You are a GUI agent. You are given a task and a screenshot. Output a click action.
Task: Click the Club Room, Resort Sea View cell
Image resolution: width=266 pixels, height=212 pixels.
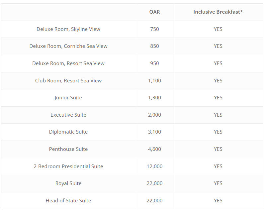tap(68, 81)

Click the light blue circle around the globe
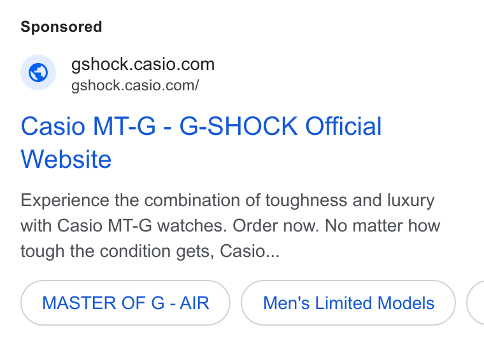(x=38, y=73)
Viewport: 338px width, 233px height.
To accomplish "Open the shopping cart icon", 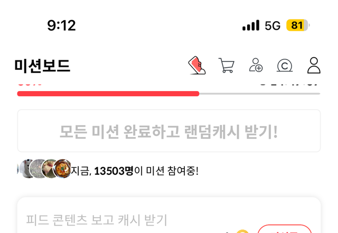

Work required: Give back all of the entries verbatim, but without pictures.

Finished task:
You are a GUI agent. You are given a task and a screenshot. Output a click action.
Task: Click the Club Room, Resort Sea View cell
Image resolution: width=266 pixels, height=212 pixels.
tap(68, 81)

Click the light blue circle around the globe
(x=38, y=73)
Viewport: 338px width, 233px height.
To accomplish "Open the shopping cart icon", 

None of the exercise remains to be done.